ARNIE AWARD
Rory McIlroy while accepting Arnie Award: ‘There was no bigger role model in golf for giving than Arnold Palmer’
Rory McIlroy during a sit-down interview Tuesday at Pebble Beach, after accepting the Arnie Award.
PEBBLE BEACH — Rory McIlroy believes that golf possesses a natural pay-it-forward element that is a calling for the game’s most successful players, and perhaps no one responded better throughout his career than Arnold Palmer.
“If you think of the values he represented and the way he went about trying to help people,” McIlroy said, “Arnold did about as much as anyone could to give back, to do things the right way. There was a lot of integrity there, a sincerity that was really inspirational and still touches us.”
That inspiration certainly touched McIlroy, the four-time major winner, who in a short time has distinguished himself as a golfer who gives back and tries to make a difference in the lives of those less fortunate. On Tuesday night at the AT&T Pebble Beach Pro-Am, McIlroy, 34, was presented with the Arnie Award, and the native of Northern Ireland got emotional just thinking about being associated with the legendary Palmer in terms of trying to help others.
“It’s pretty cool. It’s almost overwhelming,” McIlroy told Golf Digest. “I’ve talked about this, how golf has a really good way of creating role models, and there was no bigger role model in golf for giving than Arnold Palmer.”
Rory McIlroy with Jerry Tarde, Golf Digest editor-in-chief and global head of strategy and content for Discovery Golf.
In partnership with the Arnold & Winnie Palmer Foundation and the Monterey Peninsula Foundation, Golf Digest presented the Arnie Award for the 12th consecutive year. Jerry Tarde, Golf Digest editor-in-chief and global head of strategy and content, Discovery Golf, presented McIlroy with a bronze sculpture of Palmer at a reception at the Beach Club at Pebble Beach Golf Links. Concurrently, in recognition of Arnold Palmer’s values, compassion and generosity, Golf Digest donated $50,000 to the Monterey Peninsula Foundation and $50,000 to the Arnold & Winnie Palmer Foundation.
The No. 2 golfer in the world, McIlroy is the 19th recipient of the Arnie Award, recognized not only for his station as one of the most earnest stewards in golf, but more so for his charitable efforts, including his Rory Foundation, which since 2013 has supported children's charities.
During a sit-down interview with Golf Channel’s Todd Lewis, McIlroy told the audience of 200—many of them amateurs competing in this week’s AT&T Pebble Beach Pro-Am but which also included former Masters champion Adam Scott—that “golf was very lucky” to have Palmer, “and probably is still very lucky to have him.” In other words, Palmer spirit still impacts many people.
As for the game itself, McIlroy is grateful for the opportunities that he has to be successful while also making a difference.

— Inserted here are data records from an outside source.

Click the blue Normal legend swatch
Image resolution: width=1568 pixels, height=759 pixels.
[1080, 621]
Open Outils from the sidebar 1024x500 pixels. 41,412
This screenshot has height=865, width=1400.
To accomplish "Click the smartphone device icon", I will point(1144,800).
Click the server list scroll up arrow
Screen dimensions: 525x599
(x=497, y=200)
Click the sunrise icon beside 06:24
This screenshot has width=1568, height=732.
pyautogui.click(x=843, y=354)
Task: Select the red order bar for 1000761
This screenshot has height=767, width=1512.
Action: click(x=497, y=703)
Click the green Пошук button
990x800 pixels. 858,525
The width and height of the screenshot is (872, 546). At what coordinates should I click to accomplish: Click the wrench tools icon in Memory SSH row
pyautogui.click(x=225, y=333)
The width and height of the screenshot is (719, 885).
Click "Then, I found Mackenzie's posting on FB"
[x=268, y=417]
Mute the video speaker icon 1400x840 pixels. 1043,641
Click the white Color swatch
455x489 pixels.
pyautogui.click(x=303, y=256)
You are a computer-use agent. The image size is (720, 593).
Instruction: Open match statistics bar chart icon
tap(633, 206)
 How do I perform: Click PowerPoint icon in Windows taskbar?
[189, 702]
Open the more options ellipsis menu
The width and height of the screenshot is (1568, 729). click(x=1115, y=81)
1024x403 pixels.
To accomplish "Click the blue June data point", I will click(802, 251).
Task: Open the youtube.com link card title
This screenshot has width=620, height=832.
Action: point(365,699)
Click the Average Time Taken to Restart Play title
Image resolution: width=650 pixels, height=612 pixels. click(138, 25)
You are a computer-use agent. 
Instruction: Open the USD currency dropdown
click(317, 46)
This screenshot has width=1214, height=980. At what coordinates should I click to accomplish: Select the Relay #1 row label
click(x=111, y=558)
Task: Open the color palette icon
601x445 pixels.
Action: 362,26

“I think inherently golf lends itself to giving and charitable pursuits, and I think growing up within the game that has sort of [been] instilled in you, whether it's some of these great programs, youth on course, First Tee program, all these things, it is a way to try to pay it forward,” he said. “I've always thought that golf has been so good to me, unbelievably good to a kid from Northern Ireland and whose parents didn't have a lot of money to be able to do what I've done and come over here to this country and to make a name for myself. I think it's only, it's the right thing to do to give back. And golf is giving me the platform to be able to give back in some way.”